Proving for all n $\in \mathbb N$, $$\sum_{i=0}^n \frac1{2^{i}} < 2$$
Hint. First prove that the left hand side can be expressed in closed form, i.e. without using the summation operator.
This is one of my review questions and I do not know how to start even with the hint.

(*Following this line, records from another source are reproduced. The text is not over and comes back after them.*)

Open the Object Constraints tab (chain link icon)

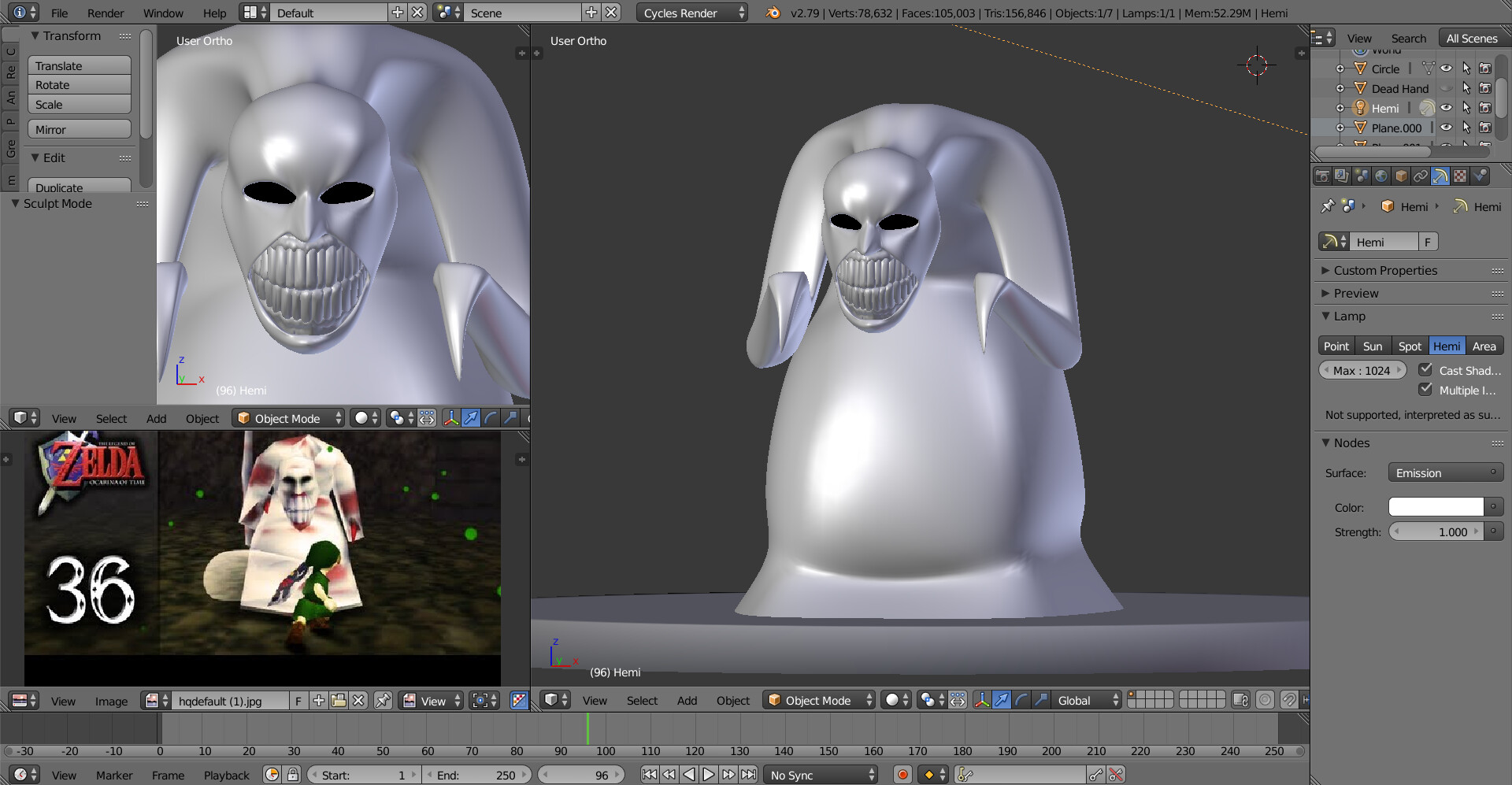coord(1421,176)
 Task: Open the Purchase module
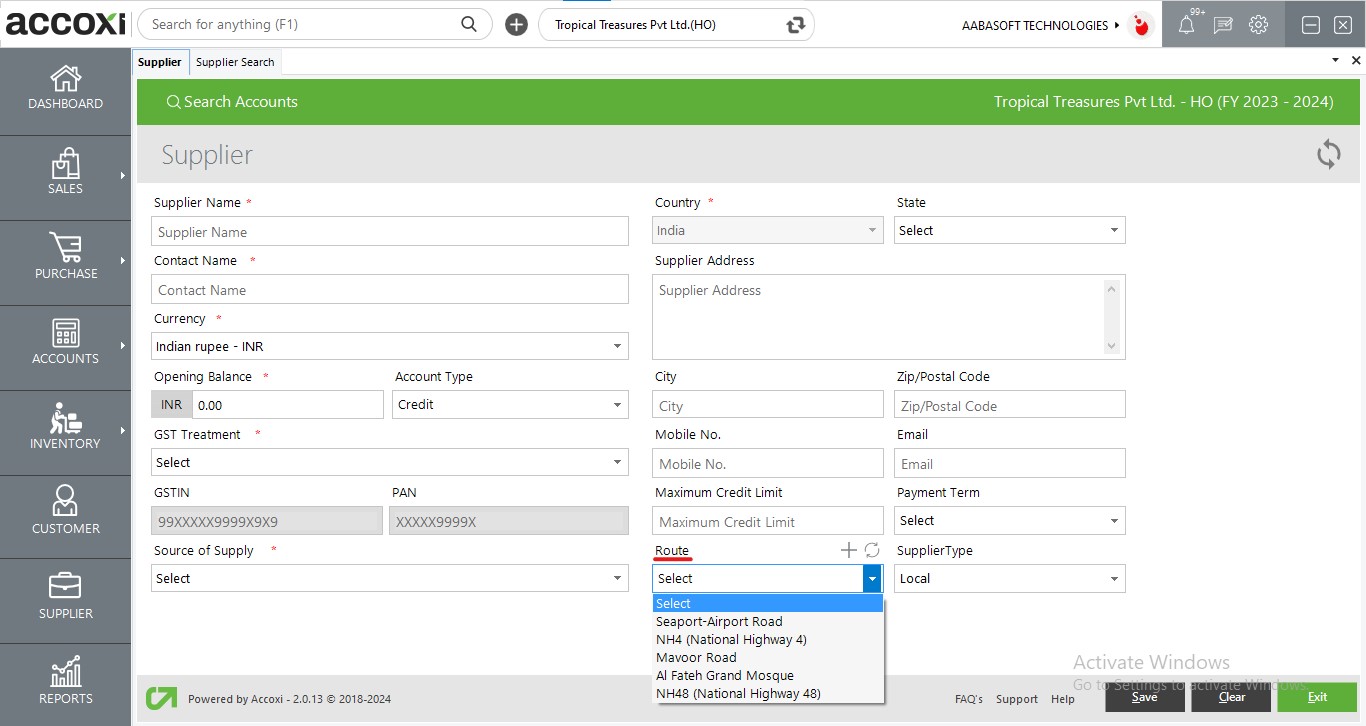click(65, 260)
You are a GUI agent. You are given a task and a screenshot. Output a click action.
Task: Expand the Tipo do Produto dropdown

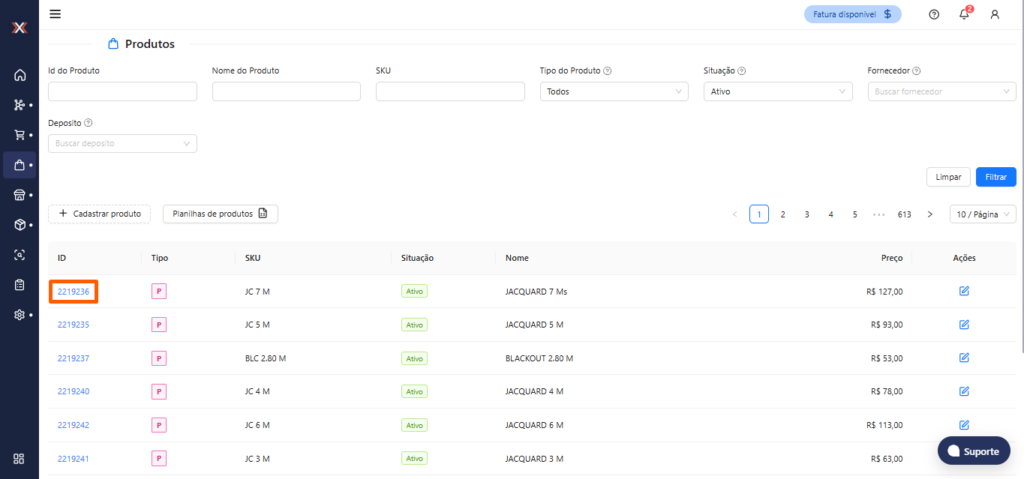pyautogui.click(x=614, y=91)
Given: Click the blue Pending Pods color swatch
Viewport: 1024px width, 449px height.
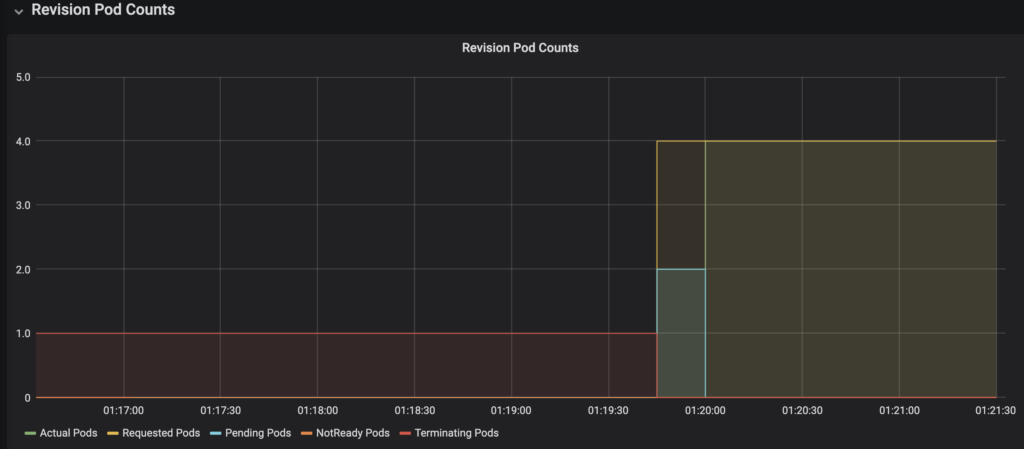Looking at the screenshot, I should pos(216,434).
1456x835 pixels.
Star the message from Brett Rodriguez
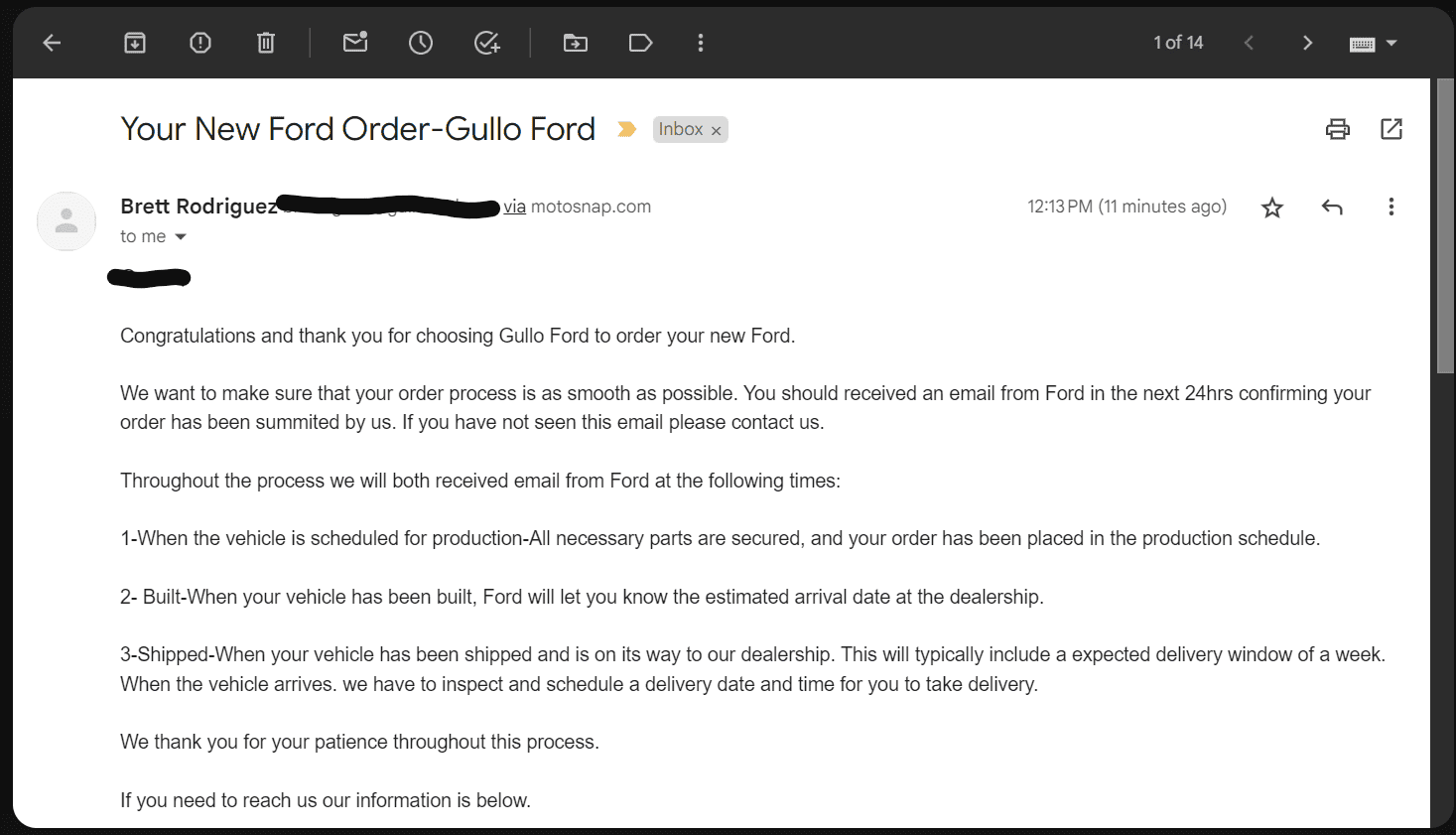coord(1272,208)
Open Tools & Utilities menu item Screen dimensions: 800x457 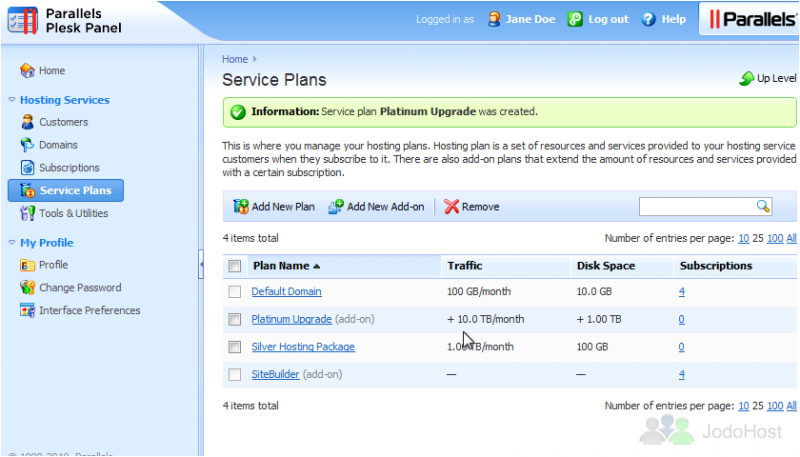coord(73,213)
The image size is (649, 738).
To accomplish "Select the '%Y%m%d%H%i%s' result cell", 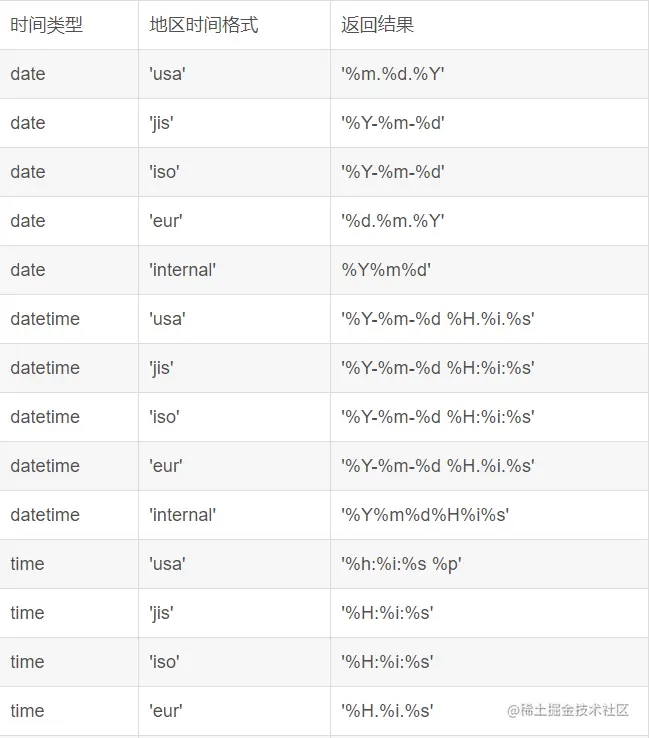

Any help would be appreciated.
Notice for $|x| < 1 $
$$ 1 + x + x^2 + x^3 + .... + x^r = \frac{1 - x^{r+1}}{1-x} $$
Hence
$$ \sum_{i=1}^n \frac{1}{2^i} = 1 + \left( \frac{1}{2}\right)^1 + \left( \frac{1}{2}\right)^2 + .... + \left( \frac{1}{2}\right)^n = \frac{1 - \left( \frac{1}{2}\right)^{n+1}}{1 - \frac{1}{2}} = 2 - \frac{1}{2^n} $$
And since $\frac{1}{2^n} > 0$ for all $n>0$, then
$$ 2 + \frac{1}{2^n} > 2 \iff2 > 1 -\frac{1}{2^n} = \sum_{i=1}^n \frac{1}{2^i}$$
We know from elementary school that the sum of the first $n$ terms of a geometric series is $S_n=\frac{a_1(q^n-1)}{q-1}$ where $a_1$ is the first element and $q$ is the common ratio.
Lemma: the sum of a converging (meaning $q<1$ ) infinite geometric series is $S_{\infty}=\frac{a_1}{1-q}$
Proof $S_{\infty} = \lim_{n \to \infty} S_n = \lim_{n \to \infty} \frac{a_1(q^n-1)}{q-1}$
Since $q<1$ we get that $\lim_{n \to \infty} q^n=0$ and so:
$S_{\infty} =\lim_{n \to \infty} \frac{a_1(q^n-1)}{q-1} = \frac{a_1(0-1)}{q-1}=\frac{-a_1}{q-1}=\frac{a_1}{1-q}$
Now back to our question: $$\sum_{i=0}^n\frac{1}{2^i} \leq \lim_{k \to \infty} \sum_{i=0}^k\frac{1}{2^i} =\frac{1}{1-\frac{1}{2}}=\frac{1}{\frac{1}{2}}=2$$
Note: the first inequality holds since every element in the series provided is positive.
$\displaystyle \sum_{k=0}^n \dfrac{1}{2^k} = \dfrac{1 - 2^{-n-1}}{1 - \frac{1}{2}} = 2 - 2^{-n} < 2$
Since $$\sum_{n=0}^{\infty}\frac{1}{2^n}=2$$ (prove this!), and all terms are strictly positive, it must be that any finite sum is strictly less than the infinite series.
In other words, the partial sums $S_k$ form a sequence which strictly increases to its limit, so $$S_0<S_1<S_2<S_3<\cdots <S=2$$ where $S_k=\sum_{n=0}^k \frac{1}{2^n}$ and $S=\sum_{n=0}^{\infty}\frac{1}{2^n}=\lim_{k\rightarrow\infty} S _k$.